Electrification brings up a number of questions for facility owners and operators, like how to manage charging and how to monetize the savings. To answer those questions, a new and more holistic energy management paradigm is needed – one that provides real-time visibility and suggestions for smart charging as well as automated billing.
To manage these large new loads, facilities will need to upgrade their electric infrastructure. Done right, however, the required investment in new infrastructure can be significantly reduced by implementing a managed charging program that monitors and controls loads in real time to prevent major demand spikes. This can also save operating costs by avoiding on-peak electric rates and excessive demand charges.
Facilities may also charge haulers for their on-site power consumption if they have the right technology. This includes revenue-grade submetering and a software system that integrates energy data with Warehouse Management Systems. This approach allows sites to track power consumption by customer, and to invoice each accordingly.

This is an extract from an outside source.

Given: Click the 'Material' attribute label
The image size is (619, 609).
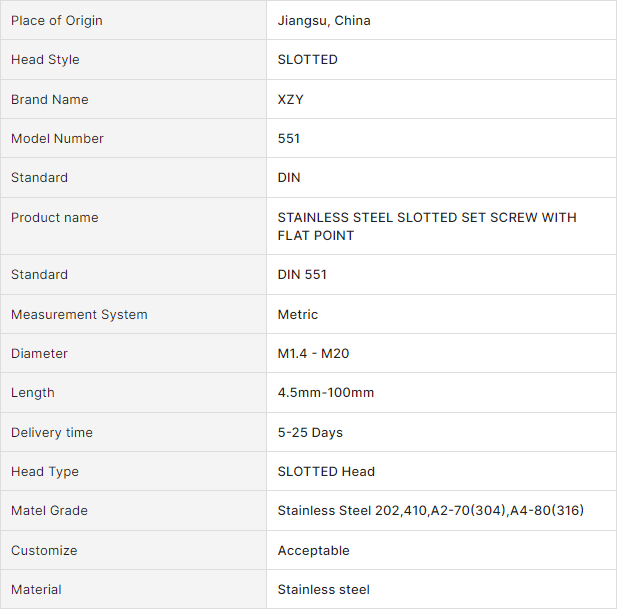Looking at the screenshot, I should (x=36, y=590).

One other question is who can claim carbon credits for electrification projects, if anyone. This remains an open question, but it’s clear that highly granular carbon data will be needed to determine the real-life carbon impacts of these projects – specifically real-time data from each zip code rather than the annual, state-wide emissions factors that are traditionally used in carbon accounting.

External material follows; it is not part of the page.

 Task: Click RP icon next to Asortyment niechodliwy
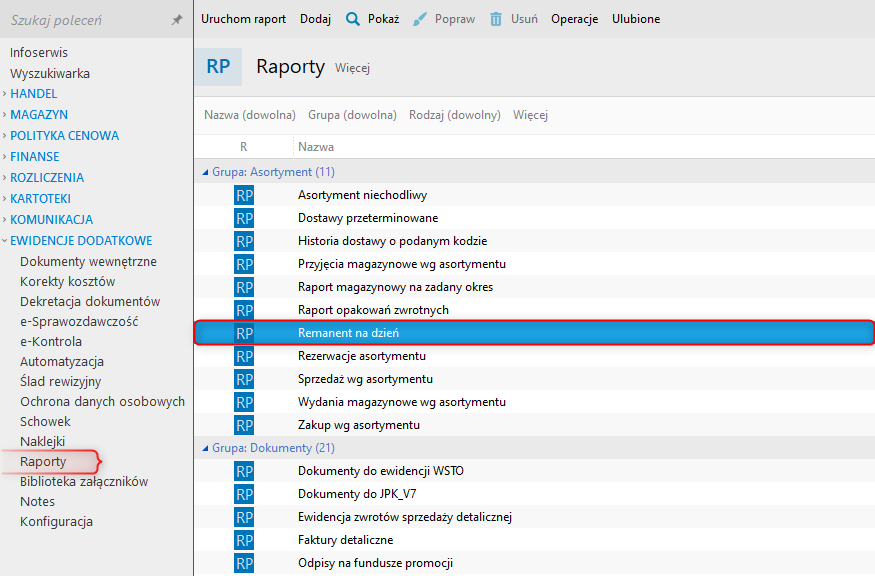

It’s worth noting cold chain facilities are predominantly located in disadvantaged areas. These communities will benefit significantly from reduced particulate matter pollution from diesel-powered trucks and TRUs. In fact, this is one of California’s primary motivations for the regulations above.
The California Air Resources Board found that a cold chain facility with 8,000 TRU operating hours per week causes elevated cancer risk for nearly 1,800 people per million living within 25 miles downwind of the facility, with both risk and area of exposure increasing significantly when two or more warehouses operate near each other.
These risks are all too common in communities near ports, intermodal railyards, and drayage routes. This means that electrification in the cold chain not only saves money and reduces pollution, but also promotes equity. It’s a rare triple-bottom-line win – and we haven’t even mentioned electric semis.